Extrait source:
__________
Jean-Michel et Charlotte élèvent leurs trois enfants de manière assez stricte. «Nos parents nous laissaient une grande liberté, mais à l’intérieur d’un cadre bien défini, estime David. On devait faire nos devoirs et bien travailler. En revanche, ils nous ont toujours laissés libres pour tout ce qui touchait aux loisirs. » La chance de David, Émilie et Barnaby a été d’avoir eu des parents présents. Contrairement à bon nombre de leurs contemporains, le compositeur d’«Oxygène» et l’actrice de «Stardust Memories» travaillent à domicile.

La famille se retrouve chaque soir à 20 heures pour dîner tous ensemble. «Ces soirées à table restent des souvenirs merveilleux, explique David. Ils nous racontaient leurs projets. Mon père parlait de ses enregistrements, ma mère évoquait ses films. Ça dérivait volontiers sur la politique, l’histoire… Souvent, on grandit avec des croyances limitantes, avec des phrases telles que “Ah, ce monde-là n’est pas pour toi” ou “Tu n’y arriveras jamais”… Nos parents nous ont évité un tel écueil. Ils nous ont transmis cette idée que tout est possible, que si tu travailles dur, tu pourras atteindre tes rêves.»

Avec Charlotte, on est restés proches, on passe tous les Noëls ensemble

Jean-Michel

En 1986, Jean-Michel se produit à Houston devant un million de spectateurs, un concert diffusé en mondovision. Mais dès son retour en France, il redevient le père «copain». «Je suis ami avec mes enfants, confirme l’intéressé. Mais je pense avoir su faire preuve d’autorité. Demandez à David.» Celui-ci acquiesce: «Un père ami, oui, mais pas un pote. Quand il fallait que ça file droit, ça filait droit. Avec ma mère, ils n’ont jamais cherché à nous inclure dans leurs vies médiatiques. Je suis allé sur quelques tournages, j’ai vu beaucoup de ses concerts. Mais pas tous.»

D’autant que David possède son univers à lui. « Il nous faisait des tours tout le temps, rigole Jean-Michel. » À 15 ans, David sait son destin, lui qui hésita un temps entre la musique et la magie. À 19 ans, il monte dans un avion pour effectuer son premier gala: «Moi aussi, mon métier allait me permettre de voyager! Un Italien m’avait demandé de venir assurer une performance pour sa fête d’anniversaire, c’était une première.» Trois ans plus tard, David quitte Croissy pour s’installer dans un studio parisien, payé avec ses cachets. «Ça a toujours été important pour lui de s’assumer financièrement, relate JeanMichel. Il voulait son espace, son chez-lui. » D’autant qu’à l’époque, le couple Jarre-Rampling se sépare.
__________
Données de pointage pour captures d'écran:

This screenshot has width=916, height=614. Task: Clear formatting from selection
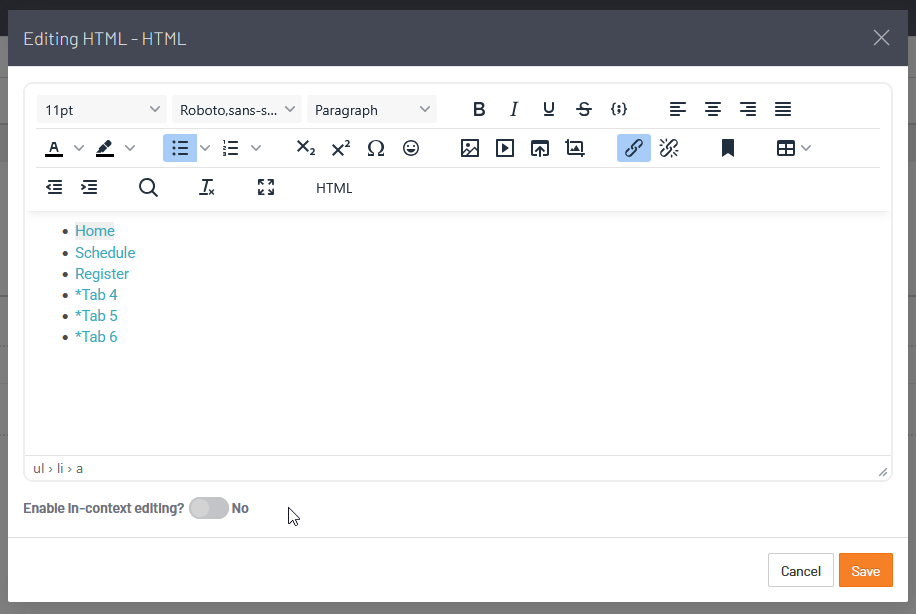pos(207,188)
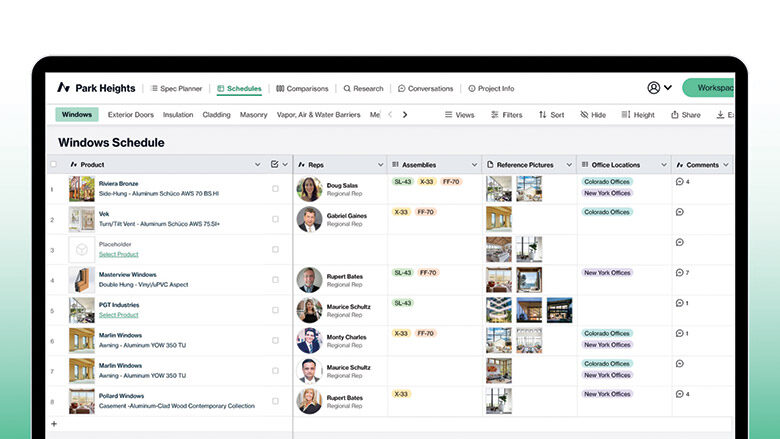The width and height of the screenshot is (780, 439).
Task: Check the checkbox for Riviera Bronze row
Action: (276, 188)
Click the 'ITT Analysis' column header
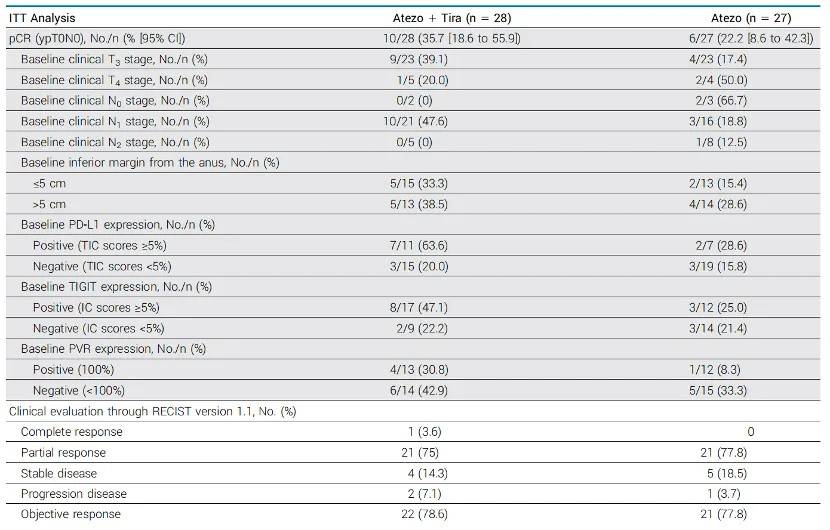 point(40,18)
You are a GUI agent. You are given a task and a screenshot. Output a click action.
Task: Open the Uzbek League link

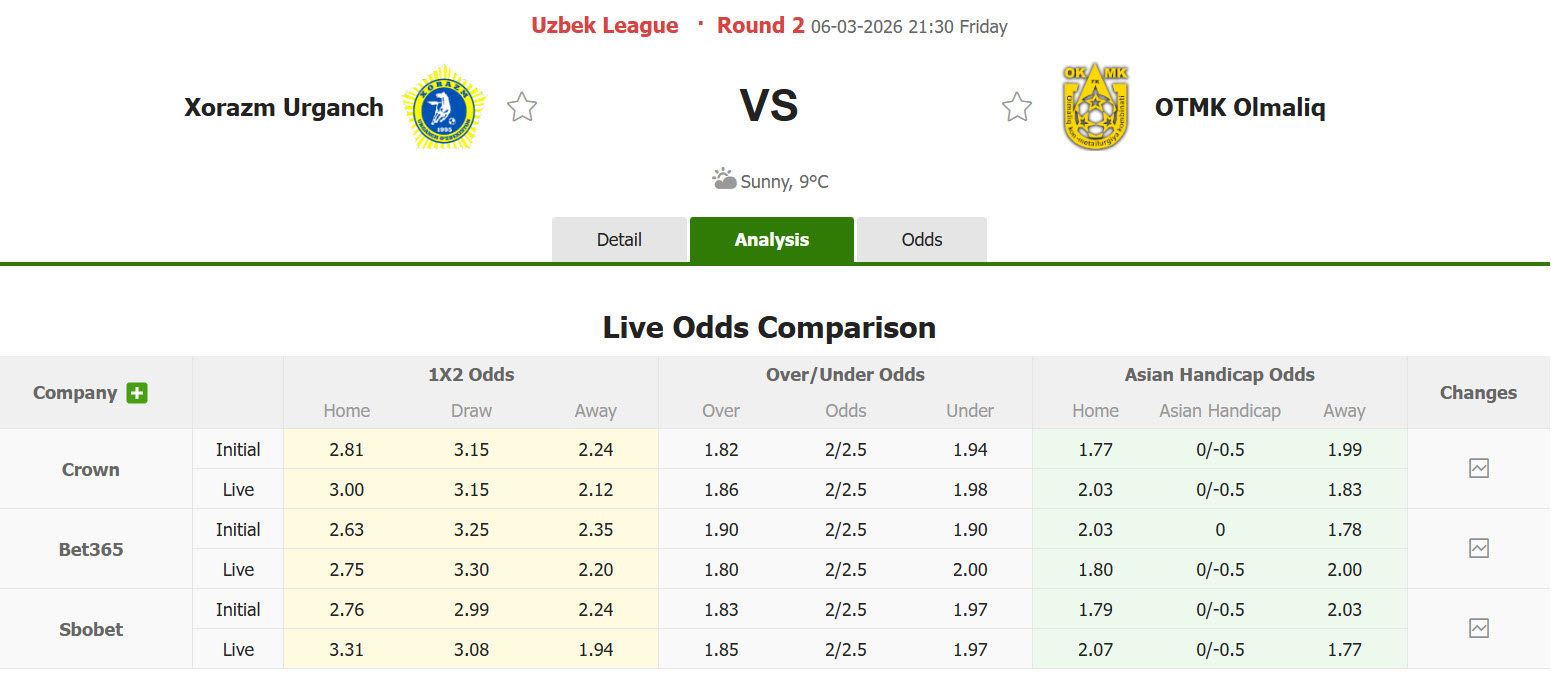click(604, 26)
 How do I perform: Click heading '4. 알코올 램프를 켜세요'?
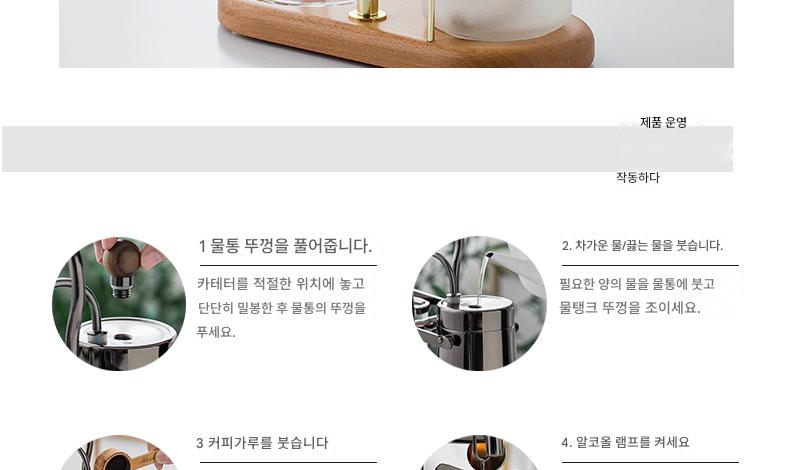tap(625, 442)
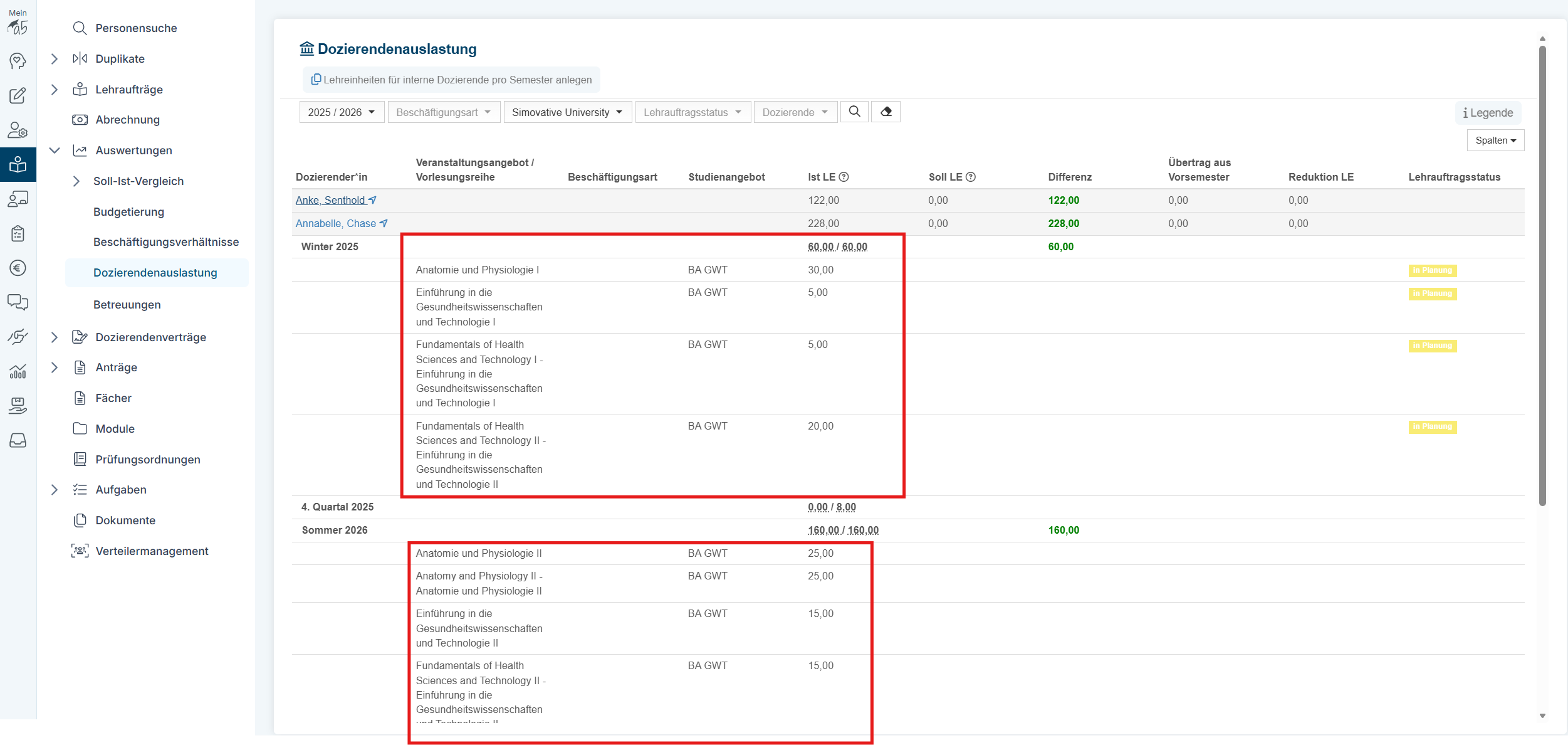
__________
Consigne 1: Selon l'extrait source, à quelle heure la famille se retrouve-t-elle chaque soir pour dîner ?
Consigne 2: D'après l'extrait source, pourquoi les trois enfants ont-ils eu des parents présents ?
Consigne 3: Quels sont tous les sujets de conversation des dîners en famille que mentionne l'extrait source ?

Réponse 1: À 20 heures.

Réponse 2: Parce que leurs parents, le compositeur d'« Oxygène » et l'actrice de « Stardust Memories », travaillent à domicile, contrairement à bon nombre de leurs contemporains.

Réponse 3:
- Les projets des parents
- Les enregistrements du père
- Les films de la mère
- La politique
- L'histoire